Ludus is more than a simple infrastructure deployment tool - it allows users to test tools and techniques safely without allowing potentially unwanted outbound network communications.

This is accomplished by enabling "testing." When a user enables testing, the following actions take place:

  1. VMs without a testing key defined (default) or VMs with a testing.snapshot key that is set to true are snapshotted in Proxmox.
  2. VMs without a testing key defined (default) or VMs with a testing.block_internet key that is set to true are blocked from sending traffic outside of the Ludus range.
note

Domain joined Windows VMs use their Domain Controller as their DNS server. If a domain joined Windows VM has testing.block_internet: false set, but its DC does not, it will not be able to resolve addresses.

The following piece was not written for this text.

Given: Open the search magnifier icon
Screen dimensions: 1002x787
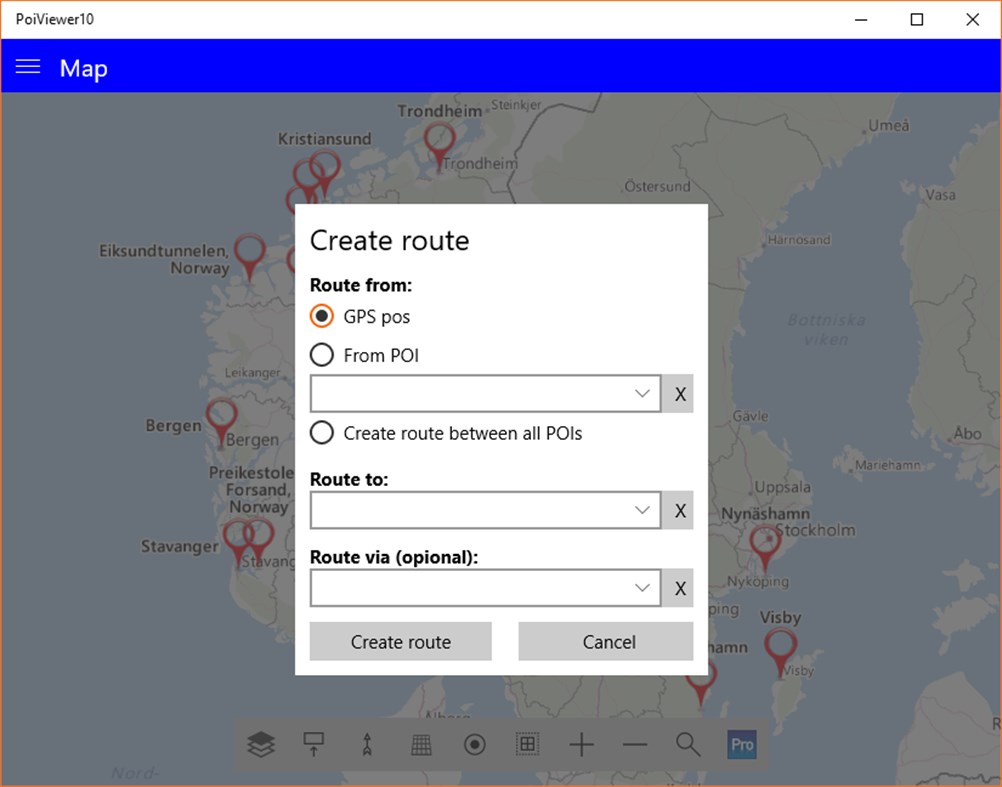Looking at the screenshot, I should (x=687, y=744).
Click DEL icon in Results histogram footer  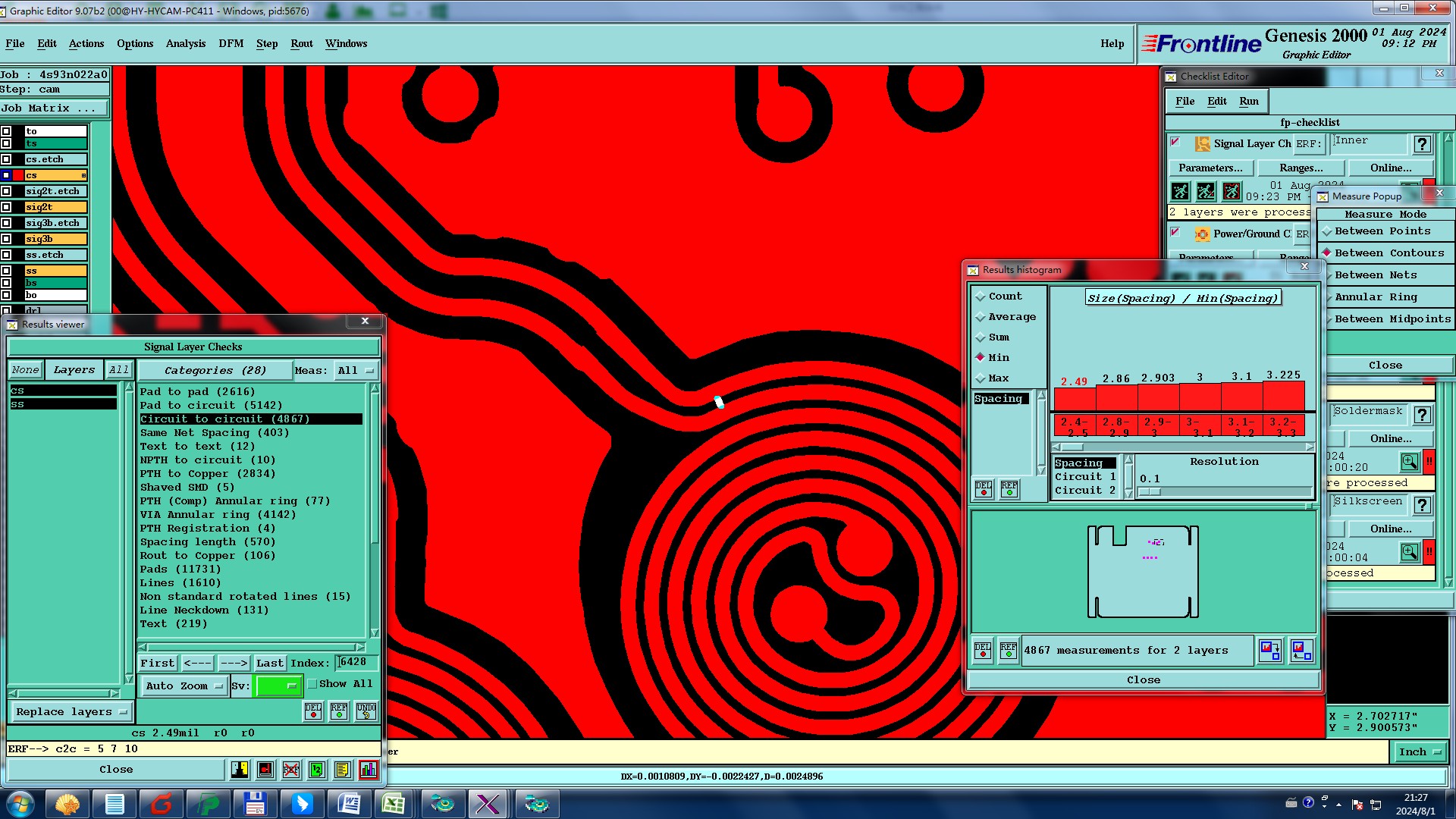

Either also set testing.block_internet: false on the DC, or change the DNS server to 10.X.Y.254 on the Windows VM to resolve addresses.

Entering Testing Mode

To enter testing mode, run ludus testing start. You can check testing status with ludus testing status.

ludus testing start
[INFO]  Testing started
ludus testing status
+-----------------+--------------------+------------------------+
| TESTING ENABLED |    ALLOWED IPS     |    ALLOWED DOMAINS     |
+-----------------+--------------------+------------------------+
|      TRUE       | No IPs are allowed | No domains are allowed |
+-----------------+--------------------+------------------------+

Desktop Wallpaper Indicator (Windows)

While in testing mode, the desktop wallpaper for Windows machines will change from red to green. The green wallpaper indicates that network traffic is being blocked. This is accomplished by a powershell script that checks if:

  1. There is a ping response from 8.8.8.8
  2. There is a 200 response from a GET to http://captive.apple.com
  3. There is a 200 response from a GET to https://google.com

If all checks fail, the background is set to green.

This powershell script is set to run on logon in HKLM:\SOFTWARE\Microsoft\Windows\CurrentVersion\Run as the task bginfo.

Allowing Domains and IPs During Testing

Sometimes when testing, select internet access is required. In these situations, domains or IPs can be allowed out from machines with block_internet set (or testing unset as safety is the default).

ludus testing allow accepts a comma separate list of domains with -d, a comma separated list of IPs with -i, or a file containing domains and/or IPs with -f.

Why did Ludus allow 4 domains when I asked for 1?!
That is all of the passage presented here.